Korda’s film does not take this narrative in the direction of “cautionary tale”, choosing instead to celebrate Lady Hamilton’s unabashed flaunting of convention in the name of true romance. In this, one can find a sensibility that would later be dubbed proto-feminist by film scholars in the seventies, whose concerns were with how male filmmakers conducted their telling of cinematic stories with a female protagonist. Though Korda’s motives certainly do not reflect the political motives of feminism, but rather a romantic approach to British history essential to the morale of his country during wartime. Nonetheless, Korda does prove that a film with a “proto-feminist” sensibility has a mass-market appeal, and is capable of drawing audiences from a wide range of demographics. A similar film, though not nearly as refined or nuanced as That Hamilton Woman, is Sam Fuller’s Forty Guns. What films like these represent is that women, while at home during the war or left to administrate domestic affairs after the war, were becoming a powerful demographic unto themselves.

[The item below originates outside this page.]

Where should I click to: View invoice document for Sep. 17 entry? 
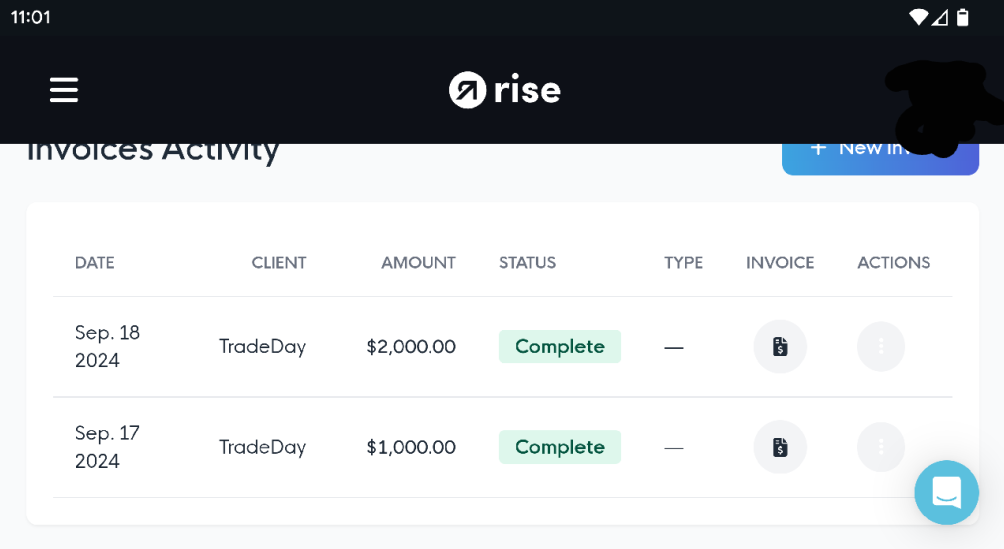click(x=780, y=447)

The social ramifications indicated by That Hamilton Woman’s success would come to full bloom in the sixties when the Hollywood studio system crumbled and feminism became a fully realized political movement. The films of this era by Agnes Varda, Barbara Loden, Chantal Ackerman, Vera Chytilova, Lina Wertmuller, and Elaine May created a cinematic codification that was easily recognizable to audiences as feminist. The most obvious difference between, let’s say, That Hamilton Woman and Barbara Loden’s Wanda (1970) is the absence of the masculine gaze. This will become of tremendous importance, as the mainstream moves to adopt the feminist demographic as it’s own. In doing so, the major Hollywood conglomerates will create an aesthetic of pseudo-feminism that reverts to the visual dialect of Korda’s That Hamilton Woman, where the masculine gaze will be prevalent and the narrative structure will at the least be designed in some way to shame women for their feminist ideologies.